[[ Record set, beginning ]]

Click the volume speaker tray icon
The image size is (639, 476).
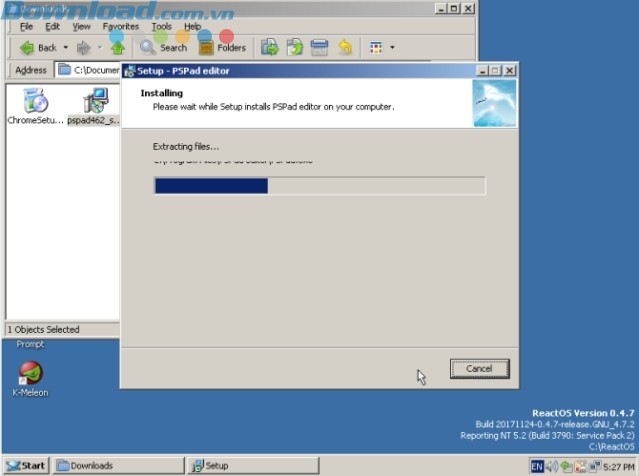coord(551,466)
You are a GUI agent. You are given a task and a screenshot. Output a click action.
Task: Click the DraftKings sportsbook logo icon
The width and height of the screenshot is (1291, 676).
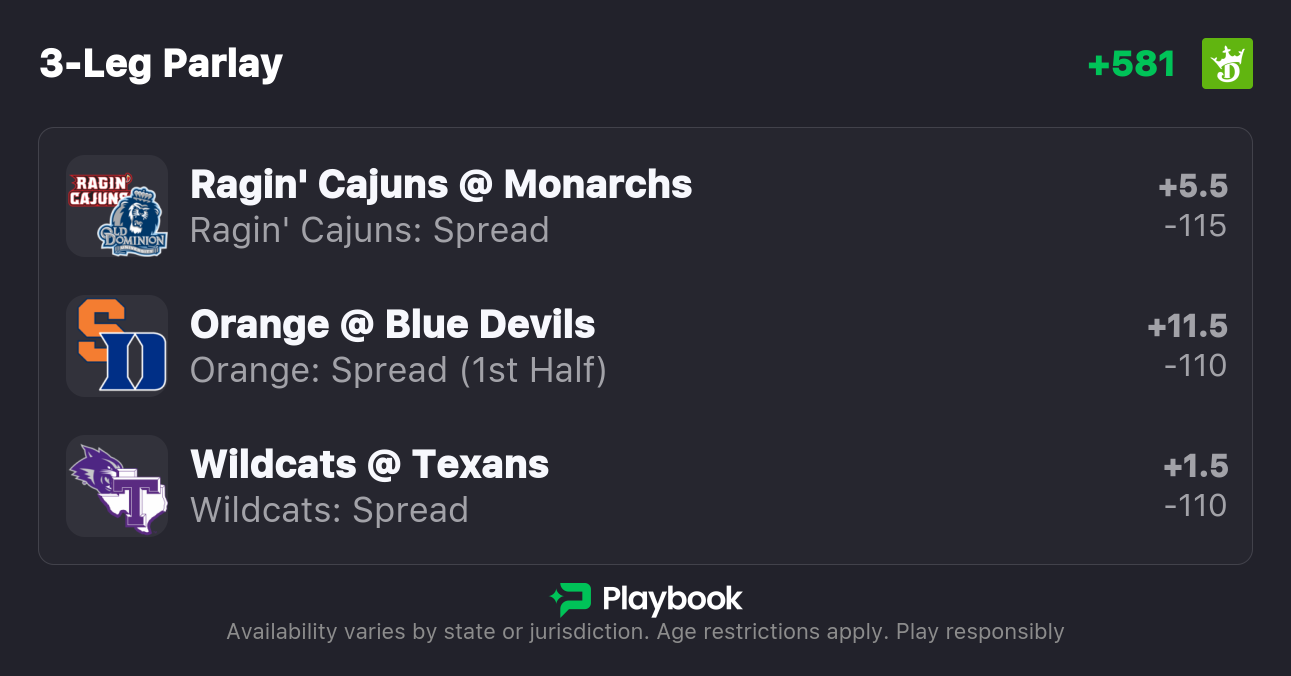1226,64
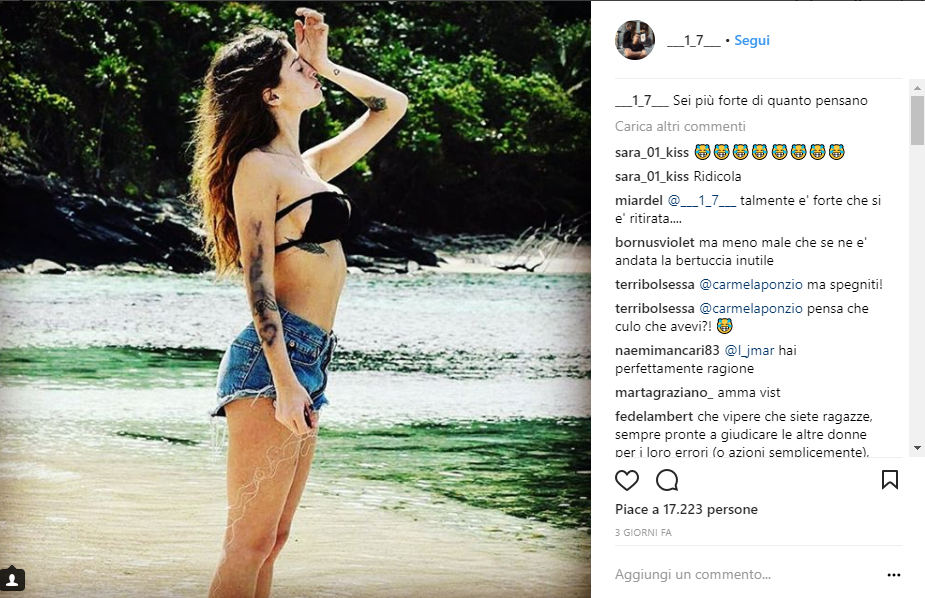
Task: Save the post with the bookmark icon
Action: click(x=890, y=480)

[[ Record set, end ]]

# Exercise
What is needed is an exact repeat of the lines from the one containing "You are a GUI" through the last line of the records above, both included, with pictures left out.

# Solution for this exercise
You are a GUI agent. You are given a task and a screenshot. Output a click action.
Task: Click the DraftKings sportsbook logo icon
The width and height of the screenshot is (1291, 676).
1226,64
Task: Save the post with the bookmark icon
Action: click(x=890, y=480)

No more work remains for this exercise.